Vic guards 'skipped through' COVID course

The majority of cases in Victoria's deadly second wave were traced back to the Rydges hotel. (James Ross/AAP PHOTOS) (AAP)

Security guards working in Victoria's hotel quarantine system were able to skip through a mandatory online COVID-19 training module and guess the correct answers, a court has been told.

The Department of Health, which ran the program between March and July 2020, has been charged by WorkSafe with 58 breaches of the Occupational Health and Safety Act.

A five-week committal hearing is underway for Magistrate Simon Zebrowski to determine if there's sufficient evidence to support a conviction on the charges.

All hotel guards were made to complete a federal government-led online training module on COVID-safe measures like masks and social distancing before starting work, the Melbourne Magistrates Court was told.

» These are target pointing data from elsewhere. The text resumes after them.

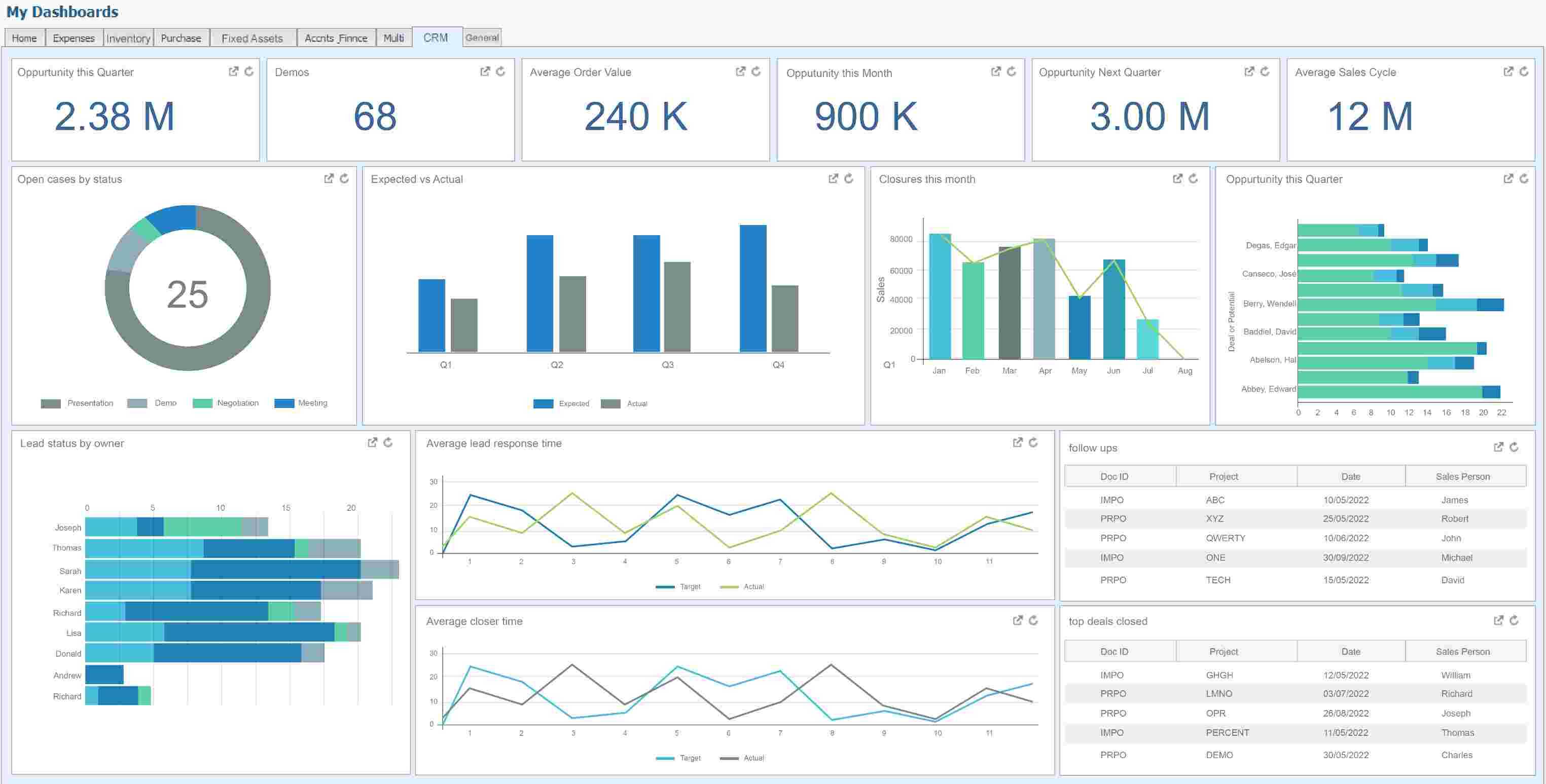
Task: Refresh the Average lead response time chart
Action: [x=1033, y=442]
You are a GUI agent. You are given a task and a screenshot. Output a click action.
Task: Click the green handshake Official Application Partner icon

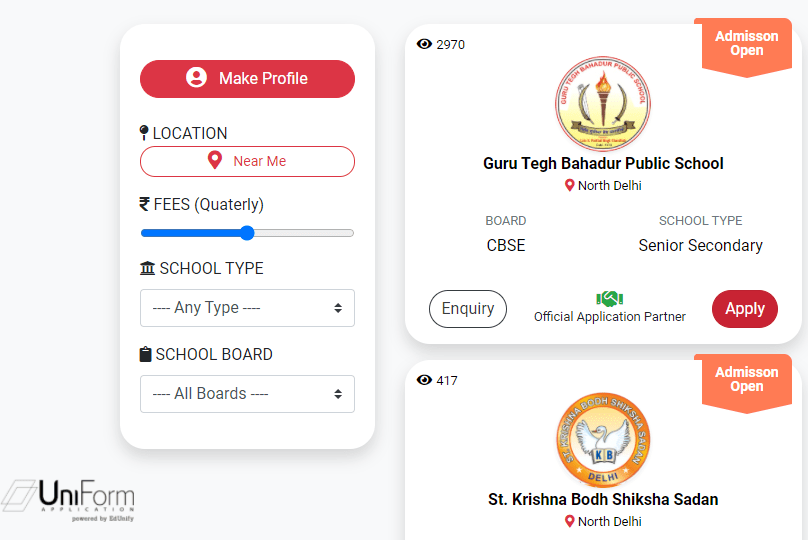610,298
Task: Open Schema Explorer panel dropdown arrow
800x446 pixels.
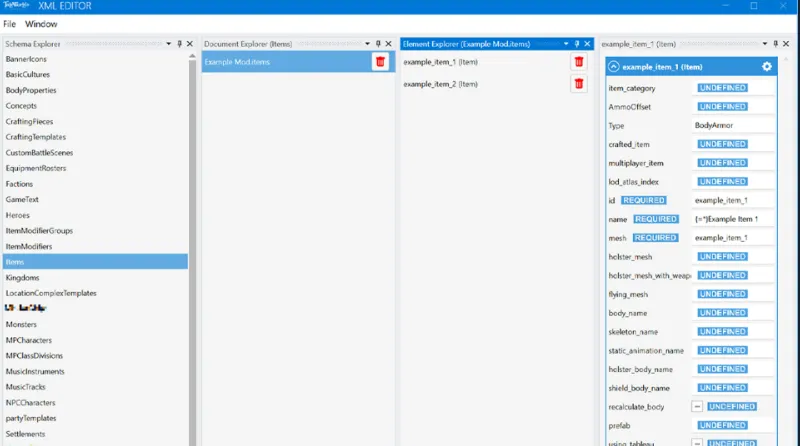Action: [x=168, y=44]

But it was easy for the guards to skip through the module's slides and guess correct responses to the final questions, former hotel guard Mario Colistra said on Tuesday.

Mr Colistra told the court he worked at three of the quarantine hotels, including at the Stamford where there was a COVID outbreak in June 2020.

He gave evidence that some guards did not know how to wear or dispose of protective equipment properly because they didn't read through the online module.

"A lot of them are not very clever. They don't have a high standard of education," Mr Colistra told Melbourne Magistrates Court.

"They hoped they could just tick the right boxes in the module so they can go back to work."

Mr Colistra later worked as a security guard in the state's vaccination hubs, where nurses gave one-on-one classes on how to properly don protective equipment.

He told the court that method of teaching was better than what took place in the hotel quarantine system.

One of the allegations against the department is that it failed to provide guards with face-to-face, expert infection prevention control training and written instructions on how to use personal protective equipment.

On Monday, the court was told protective equipment guidelines were given to Wilson Security, MSS Security and Unified Security up to eight weeks after guards were already working in the hotels.

The security firms were also required to source and provide their own protective equipment to staff.

The court was told 90 per cent of cases in Victoria's deadly second wave were traced back to six guards, a healthcare worker and an employee who contracted the virus at the Rydges hotel from May 25, 2020.

Another 10 per cent of cases were traced back to 26 guards and a department employee based at the Stamford from June 16.

The second wave resulted in more than 18,000 new infections, 800 deaths and a lockdown that lasted 112 days.

If found guilty of the WorkSafe charges, the department faces a possible total fine of more than $95 million.